All of the above pointless operations serve to slow down the rest of the function’s work by 30% or 60%, so be extremely careful about using closures in performance-critical code. One simple way around this slowdown is to do as in testIndirectActivation
and externalize the performance-intensive part of the function into another method. While you’ll incur the function call overhead—which can be substantial—you stand a very good chance of dwarfing that overhead with the performance gains made by avoiding all the slow operations that would have otherwise infected your otherwise-fast code. Alternatively, consider eliminating the closure in favor of a method.

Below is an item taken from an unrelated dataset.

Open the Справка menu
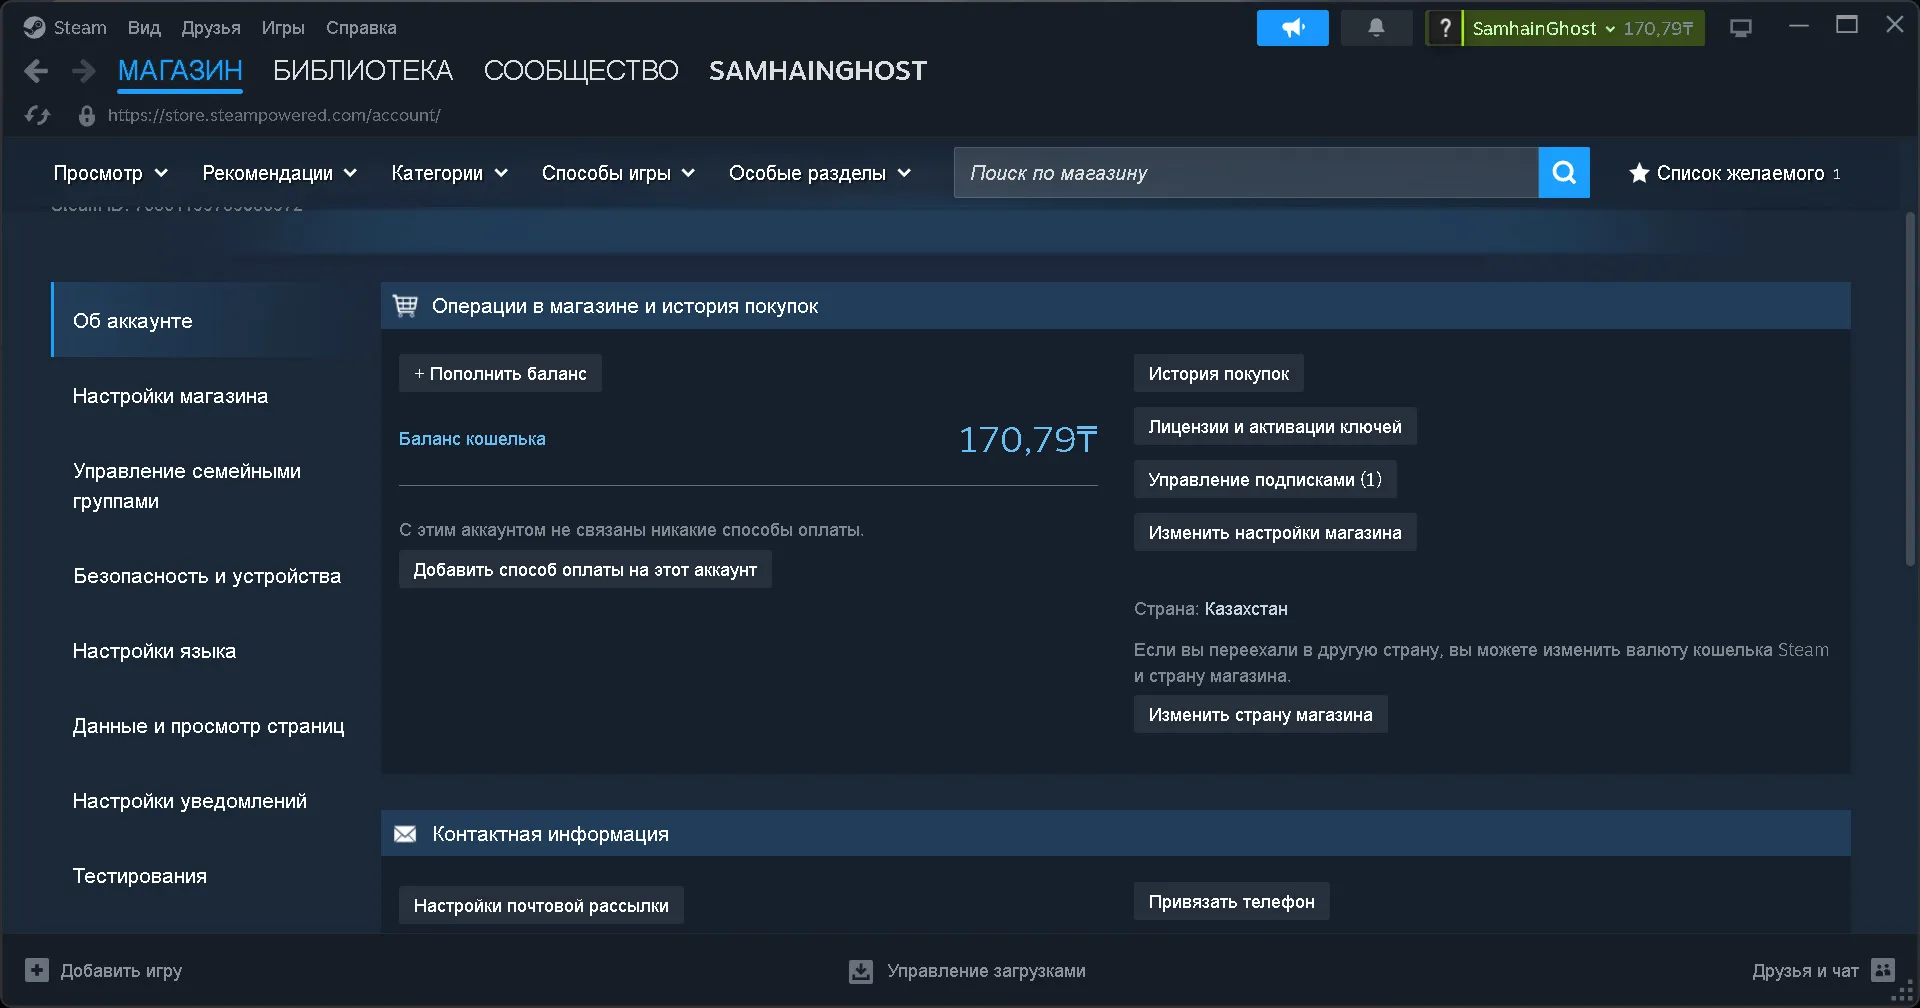The width and height of the screenshot is (1920, 1008). [x=361, y=28]
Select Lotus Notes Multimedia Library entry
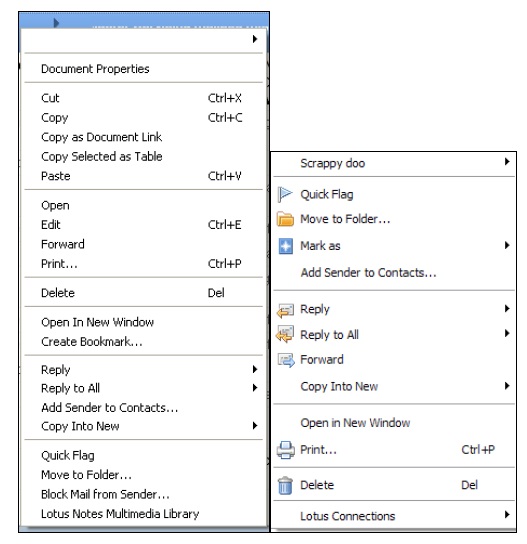This screenshot has height=544, width=527. [x=120, y=513]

As a final note, I re-tested the final version of my linked list class by moving the log
function out to a method as suggested above. The performance of iterating over the list/Array
—by far the most intensive test performed within the function with the log
closure—increased by a factor of 3!
#1 by Nek on October 11th, 2010 ·
Thanks! That’s really useful for performance optimization which I’m more and more into.